§ **Complete the following**
**a)** In the article on automated guided vehicles, rewrite the passage between "In a quarterly" and "the report says.", inclusive, replacing "report" with "study" each time it appears.
**b)** According to the article on automated guided vehicles, since what year has the smart handling systems team at Jervis B Webb Co built AGVs?
**c)** For each statement, say whether it agrees with the article on automated guided vehicles, and quote the words that decide it: (i) Sarah Carlson is vice chair of the industry group. (ii) MHIA is based in Minneapolis. (iii) JBT Corp operated as FMC Technologies until July 2008.

§ **Excerpted passage**
Automation - including automatic guided vehicles (AGVs) and carts (AGCs) - is becoming more flexible and accommodating to changing operational requirements, an industry group reports.
In part to supplement forklifts in warehouses and distribution centres, suppliers of automated materials handling solutions have engineered their products and services for a broad range of applications and contributed to advances in lean logistics and just-in-time deliveries.
"With guided carts, there are fewer disruptive plant modifications and it's easier to change their paths," says Mark Longacre, chairman of the Material Handling Industry of America's (MHIA) Automatic Guided Vehicle Systems industry group.
"AGCs offer the flexibility that is needed in today's warehouses and plants," according to Sarah Carlson, vice chair of the industry group. "In both environments, the guide path is magnetic or optical tape which can be taken up and re-applied as needs change. The carrier can also be modified to accommodate load changes down-the-road."
In a quarterly report entitled "New Paths for Guided Vehicles", the MHIA industry group says, "advancements in guided vehicles and carts offer new flexibility and justify new possibilities".
The group notes a past challenge for materials handling automation developers was "over-doing it or under-doing it".
Improved engineering has led to a broader range of applications including distribution in hospital environments. "That's quite a stretch, considering guided vehicles used to be found mostly in manufacturing operations," the report says.
Longacre is marketing manager at the Chalfont, Pennsylvania facility of JBT Corp, officially John Bean Technologies Corp and, until July 2008, operating as FMC Technologies. Among its products and services, JBT's AeroTech segment makes automatic guided vehicles for materials handling in the automotive, printing, food and beverage, manufacturing, warehouse and hospital industries.
Carlson is marketing director with Jervis B Webb Co of Farmington Hills, Michigan. The firm's smart handling systems team has built AGVs since 1962.
In addition to JBT and Jervis B Webb, other regular members of the MHIA industry group dealing with complete AGV systems are Egemin Automation Inc of Holland, Michigan; Frog AGV Systems of Auburn Hills, Michigan; and HK Systems Inc of New Berlin, Wisconsin. Dematic Holding Sàrl of the Grand Duchy of Luxembourg is purchasing HK Systems
(Forkliftaction.com News #476).
An associate member is SICK Inc of Minneapolis, Minnesota, a supplier of industrial sensors, safety systems, machine vision and automatic identification solutions for the materials handling industry.
Charlotte-based MHIA, an international trade association, has represented this industry since 1945.

§ **Provided material**
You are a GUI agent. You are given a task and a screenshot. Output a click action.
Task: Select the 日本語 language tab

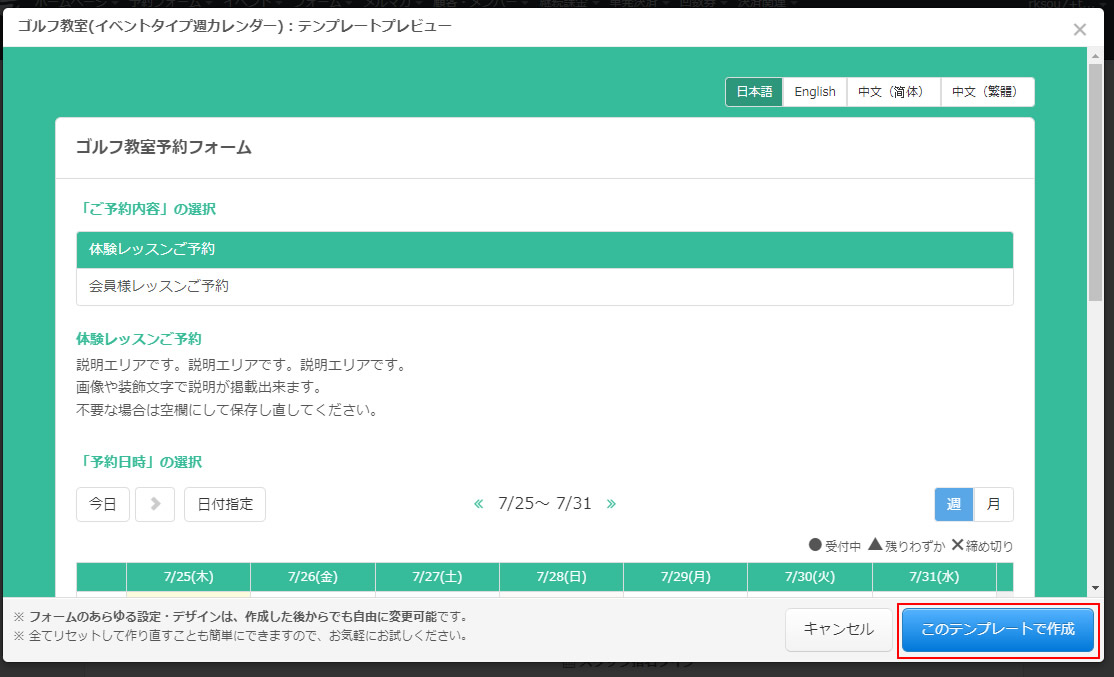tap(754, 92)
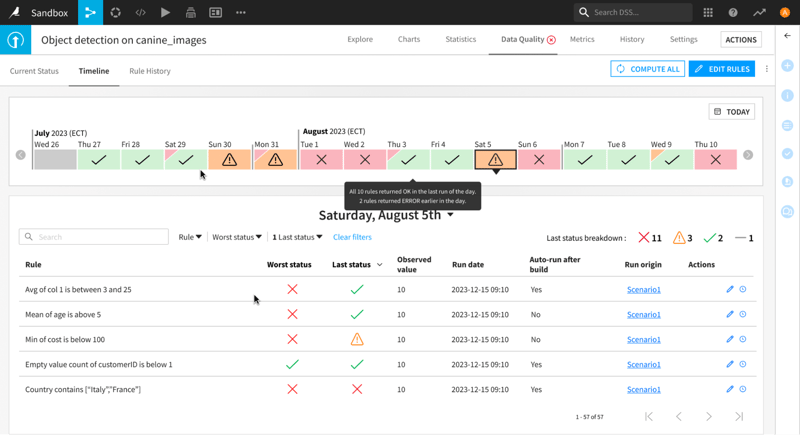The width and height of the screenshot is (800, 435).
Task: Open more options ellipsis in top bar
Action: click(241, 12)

--

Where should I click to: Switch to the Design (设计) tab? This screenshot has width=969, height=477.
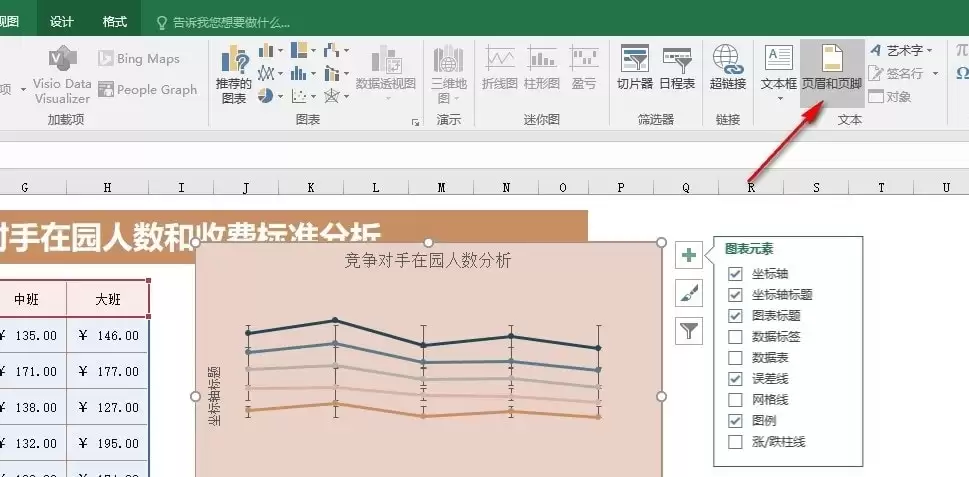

§ **Results of the tasks**
**a)**
In a quarterly study entitled "New Paths for Guided Vehicles", the MHIA industry group says, "advancements in guided vehicles and carts offer new flexibility and justify new possibilities".
The group notes a past challenge for materials handling automation developers was "over-doing it or under-doing it".
Improved engineering has led to a broader range of applications including distribution in hospital environments. "That's quite a stretch, considering guided vehicles used to be found mostly in manufacturing operations," the study says.

**b)** Since 1962.

**c)**
(i) Yes: "Sarah Carlson, vice chair of the industry group"
(ii) No: "Charlotte-based MHIA"
(iii) Yes: "until July 2008, operating as FMC Technologies"